As discussed in this paper’s Sect. 3.7.1 the applied strain rate affects the size of the PAGs considerably. When the strain rate is lowered from 0.8 s−1 to 0.01 s−1, a significant increase in the prior austenite grain size is obtained, as a larger size of the DRX grain was obtained in the predeformation. Also, the size of the martensite packets is enhanced, as it correlates with the size of the PAG (Ref 36). In contrast, the martensite block width appears to decrease. A similar observation made by Shi et al. (Ref 34) was reported for a comparable deformation temperature range. They concluded that the negative correlation observed between block and packet size could result from the preferential growth of blocks favorably oriented to deformation strain. Additionally, orientation gradients for these prestrain conditions are visible in the microstructure, indicating an enhanced dislocation density which is still visible.

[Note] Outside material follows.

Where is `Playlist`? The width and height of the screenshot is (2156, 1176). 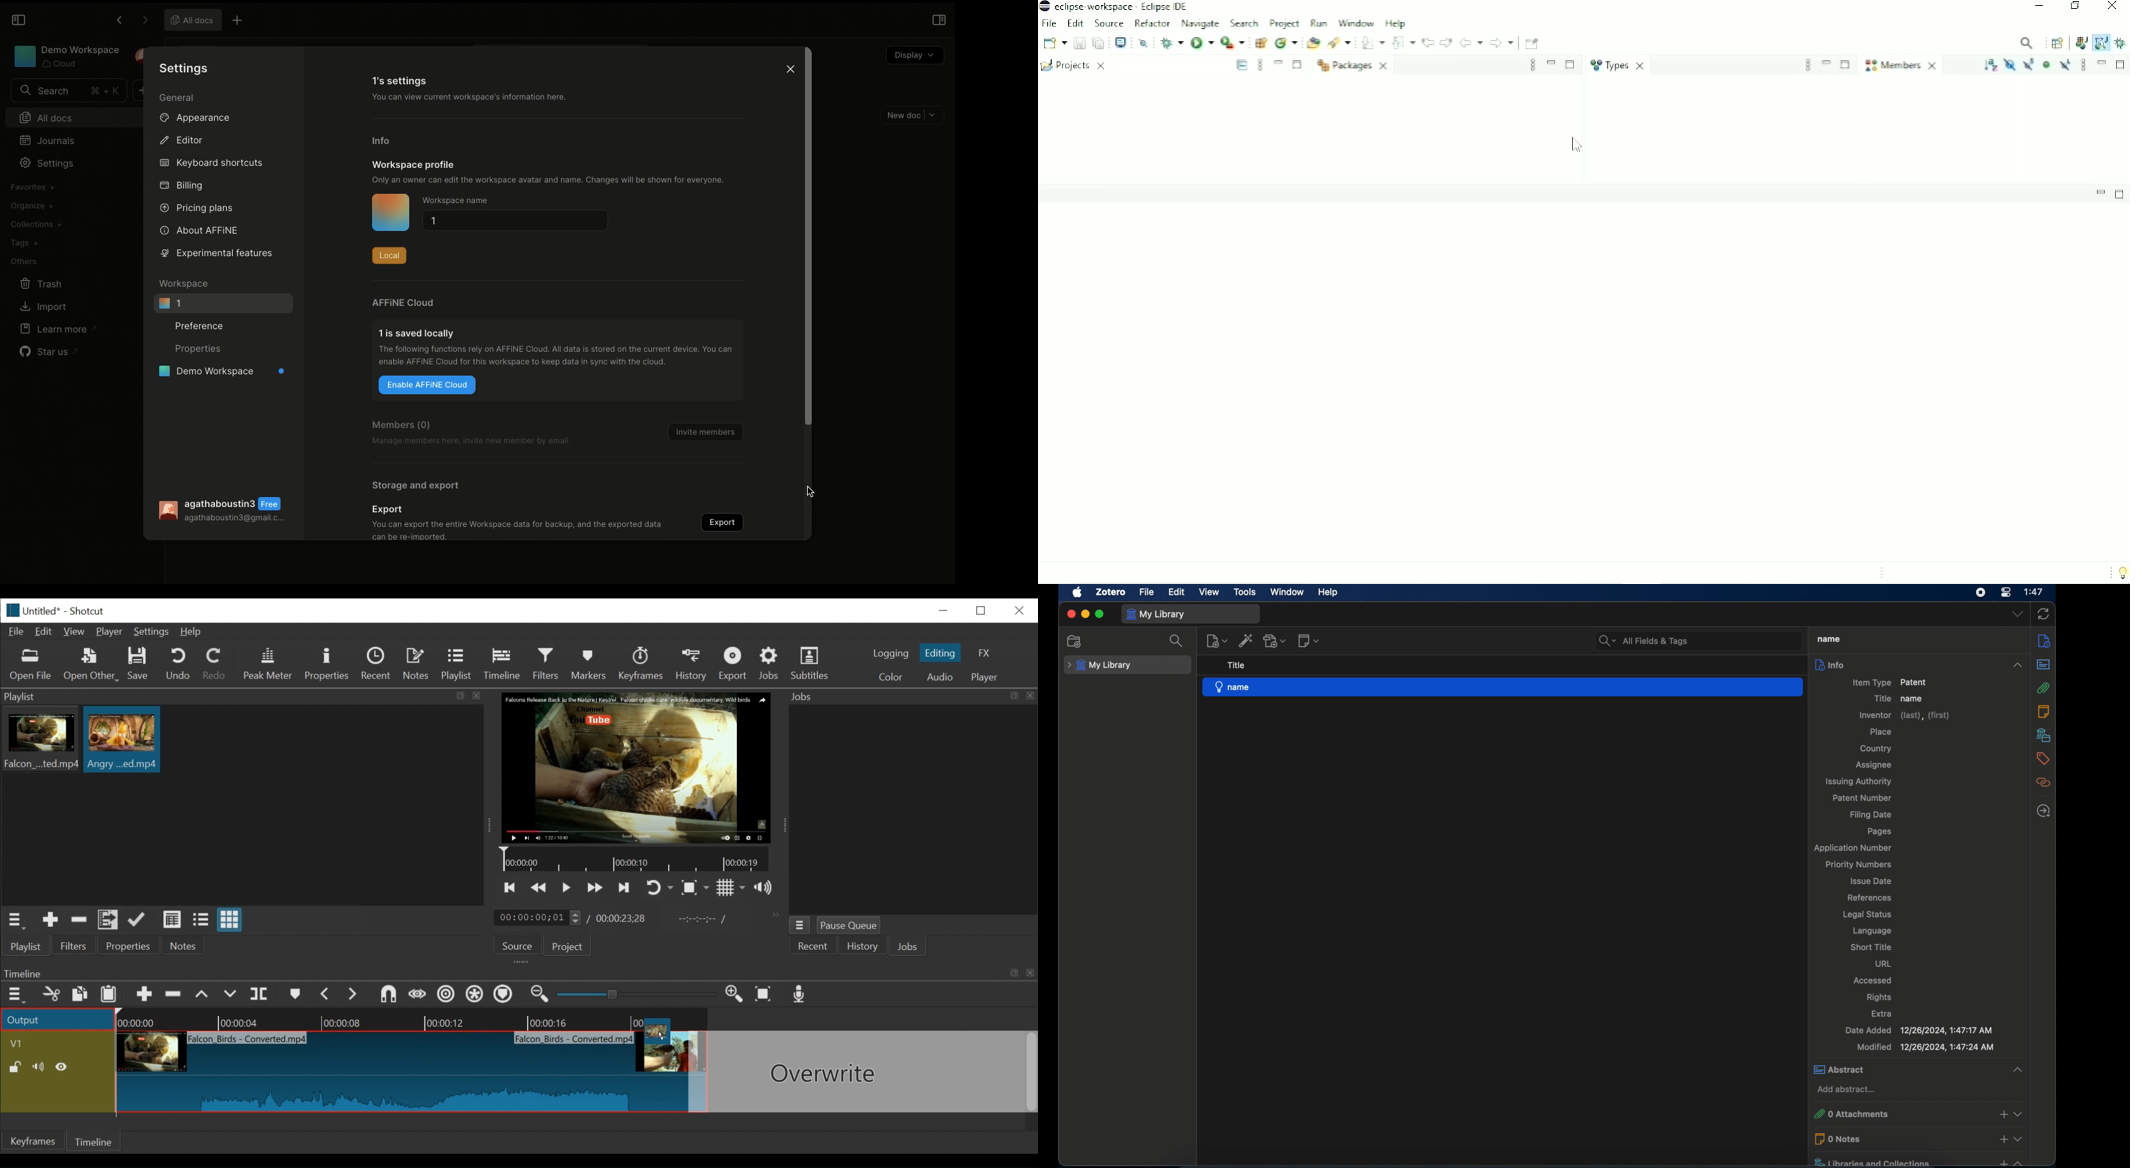
Playlist is located at coordinates (457, 665).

The prestrain affecting the resulting microstructure is visualized in Fig. 11(d + h). The specimen deformed to the total strain of 0.8 shows a similar PAG size as well as a homogeneous equiaxed grain structure as the specimen deformed to 0.4 (see Fig. 11(a + e)). Furthermore, no obvious orientation gradients or globulitic subgrains are observed for these deformation conditions. The packet size as well as the block size are in the same range as the specimens with a prestrain of 0.4. It can be concluded that compared to strain rate and deformation temperature, the increase in the prestrain from 0.4 to 0.8 has less significant influence on the austenitic and finally martensitic microstructure after PDRX.

4 Conclusions

In this study, the post-deformation recrystallization (PDRX) of 22MnB5 were investigated by utilizing a stress relaxation test, after previous compression deformation in a temperature range between 800 and 950 °C with a plastic strain of 0.4, 0.6 and 0.8 and a strain rate of 0.01, 0.1 and 0.8 s−1, respectively. The following main conclusions have been drawn from the results:

  1. (1)

    The PDRX kinetics is strongly dependent on the preceding deformation parameters strain rate and temperature, with a marginal influence of prestrain. Higher temperatures and strain rates can accelerate the softening fraction, while a small prestrain could slightly promote the post deformation softening. MDRX is the main factor, which influences the softening behavior after predeformation.

  2. (2)

    A reliable model for PDRX softening kinetics could be developed based on an Avrami equation. The grain size evolution due to PDRX is modeled as a function of the Z parameter.

  3. (3)

    Microstructural analysis by means of optical microscopy confirms the results of the PDRX model. With higher deformation temperature the grain size increases. An increased strain rate leads to grain refinement. The degree of prior applied plastic strain shows only marginal influence on grain size.

  4. (4)

    EBSD studies show the dependence of parent austenite grain size (former austenite grain size) on the deformation parameters. As the deformation temperature decreases, the package size decreases, and at 850 °C areas with a high orientation gradient become visible. When the strain rate is reduced, the grain size and packet size increase, with the block size decreasing. The influence of predeformation on martensite morphology is less significant.